Wellington:New Zealand Cricket has launched a review of one of its national team's worst form slumps but Daniel Vettori's role as captain is not under threat.
The New Zealand team has just returned from India where it was beaten 5-0 in a five-match one-day series by an under-strength Indian team.
The series loss, following a 4-0 drubbing weeks earlier by Bangladesh, has taken New Zealand's latest losing streak to 11 matches in one-day internationals. It is now rapidly approaching its worst-ever streak of 13 losses in one-dayers in the mid 1990s.
New Zealand Cricket chief executive Justin Vaughan said the national body would take several days to review the Indian tour and to consider changes ahead of the World Cup beginning Feb. 19.

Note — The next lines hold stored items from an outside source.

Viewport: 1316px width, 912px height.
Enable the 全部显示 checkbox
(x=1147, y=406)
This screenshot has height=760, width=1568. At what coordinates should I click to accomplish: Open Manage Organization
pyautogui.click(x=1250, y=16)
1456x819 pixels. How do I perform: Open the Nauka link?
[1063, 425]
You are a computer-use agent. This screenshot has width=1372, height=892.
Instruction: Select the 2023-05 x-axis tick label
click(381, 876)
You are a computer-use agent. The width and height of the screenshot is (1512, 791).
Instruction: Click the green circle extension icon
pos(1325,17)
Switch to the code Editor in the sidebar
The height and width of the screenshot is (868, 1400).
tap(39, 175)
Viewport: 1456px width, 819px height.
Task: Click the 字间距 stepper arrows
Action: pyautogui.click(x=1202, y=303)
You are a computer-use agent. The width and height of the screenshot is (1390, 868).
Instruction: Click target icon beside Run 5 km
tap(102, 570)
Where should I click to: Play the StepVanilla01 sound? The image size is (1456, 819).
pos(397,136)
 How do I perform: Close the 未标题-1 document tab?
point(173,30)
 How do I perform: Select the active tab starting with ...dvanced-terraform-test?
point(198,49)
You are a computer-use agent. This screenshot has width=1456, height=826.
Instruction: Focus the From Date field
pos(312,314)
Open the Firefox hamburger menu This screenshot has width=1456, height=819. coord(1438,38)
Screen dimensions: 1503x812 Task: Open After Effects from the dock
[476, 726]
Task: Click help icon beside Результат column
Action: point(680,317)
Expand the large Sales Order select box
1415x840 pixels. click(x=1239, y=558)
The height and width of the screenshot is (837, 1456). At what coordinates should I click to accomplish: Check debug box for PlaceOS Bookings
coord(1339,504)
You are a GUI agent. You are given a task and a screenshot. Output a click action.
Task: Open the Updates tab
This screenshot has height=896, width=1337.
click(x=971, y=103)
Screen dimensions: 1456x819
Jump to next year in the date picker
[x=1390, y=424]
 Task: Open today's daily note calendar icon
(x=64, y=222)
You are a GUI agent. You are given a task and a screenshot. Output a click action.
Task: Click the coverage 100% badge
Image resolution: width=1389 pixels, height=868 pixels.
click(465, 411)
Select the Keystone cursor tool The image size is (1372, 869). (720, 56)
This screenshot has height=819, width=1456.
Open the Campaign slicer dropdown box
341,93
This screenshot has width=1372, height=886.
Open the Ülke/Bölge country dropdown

Vaughan told the New Zealand Herald he "wouldn't have thought" replacing Vettori as captain would be considered.
"We need to go through a proper review and talk about what options there are to help the side improve, but I'd be hard pressed to believe the captaincy would be one of those issues," he said.
Vaughan said he would talk with Vettori, team manager Dave Currie, coach Mark Greatbatch and performance director Roger Mortimer over the next few days.
Greatbatch's roles as coach and selector and the appointments of Currie and Mortimer, who come from non-cricketing backgrounds, have been hotly debated by the New Zealand media. Many New Zealand commentators have called for Greatbatch's replacement with former India coach John Wright, citing his experience in conditions on the sub-continent where the World Cup will be held.
Vaughan refused to speculate on what changes, if any, might be considered ahead of the World Cup.
"If we can see a clear case for that (making changes) then it's something we would have to consider. But it is getting pretty late in the piece," he said.
"The danger is obviously that significant change could sometimes be extremely unsettling. It doesn't mean to say you can't do it, but you need to go in with your eyes open."
Vaughan indicated that the appointment of Wright, a former New Zealand opening batsman, to a coaching role was unlikely.
"I understand people's desire to see him attached to the Black Caps because the New Zealand public loves John, he's had a proven international record and the Black Caps aren't traveling very well at the moment," he said.
"But we are comfortable with the process we went with around the appointment of Mark and the way the team is operating with Roger and the others."